TORONTO — Canada's Leylah Fernandez had quite the return to the court following a two-month layoff due to injury.

The Laval, Que., native defeated gritty Australian Storm Sanders 6-4, 6-7 (2), 6-3 in the opening round of the National Bank Open on Monday night, showing minimal signs of having been away from competition.

"It was definitely one tough match. It had great moments, it had bad moments, it had spectacular moments from both players and I'm just super happy that I was able to play in front of my home crowd," Fernandez said. "Also, that my body feels amazing after the match. That's a huge positive. It's the biggest win that I could ask for."

The 19-year-old had suffered a stress fracture in her foot during a quarterfinal loss at the French Open to Martina Trevisan at the end of May.

Monday's match also happened to be her first win at the tournament in three years of competing in it.

** DATA SHOWN **
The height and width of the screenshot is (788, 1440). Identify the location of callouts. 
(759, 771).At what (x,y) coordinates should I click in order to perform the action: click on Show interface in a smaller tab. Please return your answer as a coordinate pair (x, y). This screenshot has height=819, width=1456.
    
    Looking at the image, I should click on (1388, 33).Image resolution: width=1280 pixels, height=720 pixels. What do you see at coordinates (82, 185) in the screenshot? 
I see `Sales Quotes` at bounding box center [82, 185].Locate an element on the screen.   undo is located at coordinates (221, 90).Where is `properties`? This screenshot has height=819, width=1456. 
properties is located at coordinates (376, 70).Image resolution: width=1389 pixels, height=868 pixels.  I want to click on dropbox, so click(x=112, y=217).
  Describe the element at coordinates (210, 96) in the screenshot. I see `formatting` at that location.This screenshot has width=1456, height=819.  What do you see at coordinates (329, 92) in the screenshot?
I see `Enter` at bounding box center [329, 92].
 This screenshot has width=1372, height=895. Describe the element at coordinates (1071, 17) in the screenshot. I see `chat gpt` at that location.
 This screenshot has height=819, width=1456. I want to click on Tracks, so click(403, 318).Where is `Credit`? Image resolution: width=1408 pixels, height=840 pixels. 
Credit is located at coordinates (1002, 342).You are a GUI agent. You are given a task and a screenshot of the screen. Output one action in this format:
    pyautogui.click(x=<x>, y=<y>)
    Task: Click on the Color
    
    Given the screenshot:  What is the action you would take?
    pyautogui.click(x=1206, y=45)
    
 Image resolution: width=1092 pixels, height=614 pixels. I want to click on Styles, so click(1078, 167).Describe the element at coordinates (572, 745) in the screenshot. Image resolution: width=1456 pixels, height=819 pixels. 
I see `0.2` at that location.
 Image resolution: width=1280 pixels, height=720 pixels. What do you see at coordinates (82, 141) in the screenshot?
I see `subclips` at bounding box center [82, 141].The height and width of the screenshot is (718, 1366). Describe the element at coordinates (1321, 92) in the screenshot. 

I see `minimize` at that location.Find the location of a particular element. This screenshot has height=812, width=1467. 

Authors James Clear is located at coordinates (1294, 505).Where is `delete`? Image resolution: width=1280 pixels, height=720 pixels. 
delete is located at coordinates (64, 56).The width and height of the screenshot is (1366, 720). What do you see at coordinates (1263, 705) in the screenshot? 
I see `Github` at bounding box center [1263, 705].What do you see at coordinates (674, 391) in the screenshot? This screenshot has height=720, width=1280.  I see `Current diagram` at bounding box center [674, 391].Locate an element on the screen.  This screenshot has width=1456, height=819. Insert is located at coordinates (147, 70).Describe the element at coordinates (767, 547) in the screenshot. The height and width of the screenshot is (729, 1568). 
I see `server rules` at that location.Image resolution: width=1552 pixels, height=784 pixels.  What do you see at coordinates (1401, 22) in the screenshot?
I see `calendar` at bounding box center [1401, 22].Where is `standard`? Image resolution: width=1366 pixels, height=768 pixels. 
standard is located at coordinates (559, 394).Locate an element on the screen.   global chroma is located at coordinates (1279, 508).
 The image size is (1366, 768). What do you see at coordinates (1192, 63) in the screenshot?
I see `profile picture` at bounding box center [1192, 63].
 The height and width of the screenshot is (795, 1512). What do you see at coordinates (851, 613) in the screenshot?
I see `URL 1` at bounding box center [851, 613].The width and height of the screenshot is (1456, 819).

** WHAT YOU NEED TO DO **
• a. According to the tennis report, what injury did Fernandez suffer during her French Open quarterfinal?
• b. Proceed with the tennis report on Leylah Fernandez, picking up after its final sentence.

** EXERCISE ANSWERS **
• a. A stress fracture in her foot.

• b.
"I'm extremely happy that I got my first win (at the) National Bank Open. Three years, played in qualifiers, three years I lose against the same qualifier. I was happy that I was able to get the win."

In a match where Fernandez was really tested and missed opportunities to close it out sooner, she felt as though it was her mental toughness more than conditioning that helped her push through to the finish.

"It was not easy. I haven't played a tennis match in so long. But, I have been training extremely well, long hours, trying to prepare for these matches. We all know that a tennis match is different because you have these emotions, you have these expectations," Fernandez said.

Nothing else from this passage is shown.